"I am going up to town," I said, "and you are going with me. We will go to Dr. Penn. He has a lodging close by the prison: I have the address. At eight o'clock to-morrow the king himself could not undo this injustice. We have, let me see, how many hours?"
Robert pulled out his old silver watch and brought it to the lantern.
"It is twenty minutes to twelve."
"Rather more than eight hours. Heaven help us! You will get something to eat, Robert, and put the horses at once into the chariot. I will be ready."
I went straight up-stairs, and met Harriet at the door. I pushed her back into the room and took her hands.
"Harriet! Robert has found poor Edmund's hand, with the ring, buried under some wood in Thomas Parker's barn. I am going up to town with him at once, to put the matter into Dr. Penn's hands, and save George Manners' life, if it be not too late."
She wrenched her hands away, and flung herself at my feet. I never saw such a change come over any face. She had had time in the (what must have been) anxious interval of our absence, for some painful enough reflection, and my announcement had broken through the blindness of a selfish mind, and found its way where she seldom let anything come—to her feelings.
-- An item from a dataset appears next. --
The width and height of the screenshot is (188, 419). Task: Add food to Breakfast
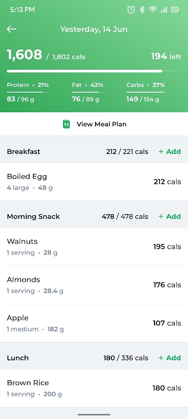point(170,151)
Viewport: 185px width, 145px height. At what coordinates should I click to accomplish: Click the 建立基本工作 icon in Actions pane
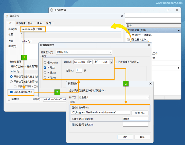[x=129, y=40]
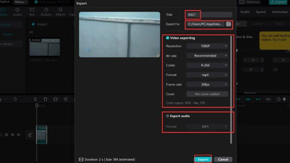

"Oh, Dolly! Dolly! will you ever forgive me? Why did I not tell you before? But I thought it was only a dream. And indeed, indeed I thought Mr. Manners had done it. But that man Parker! If it had not been for Mr. Manners being found there, I should have sworn that Parker had done it. Dolly! I saw him that night. He came in and helped. And once I saw him look at Mr. Manners with such a strange expression, and he seemed so anxious to make him say that it was a quarrel, and that he had done it in self-defence. But you know I thought it must be Mr. Manners—and I did so love poor Edmund!"
And she lay sobbing in agony on the ground. I said—
"My love, I pray that it is not too late: but we must not waste time. Help me now, Harriet!"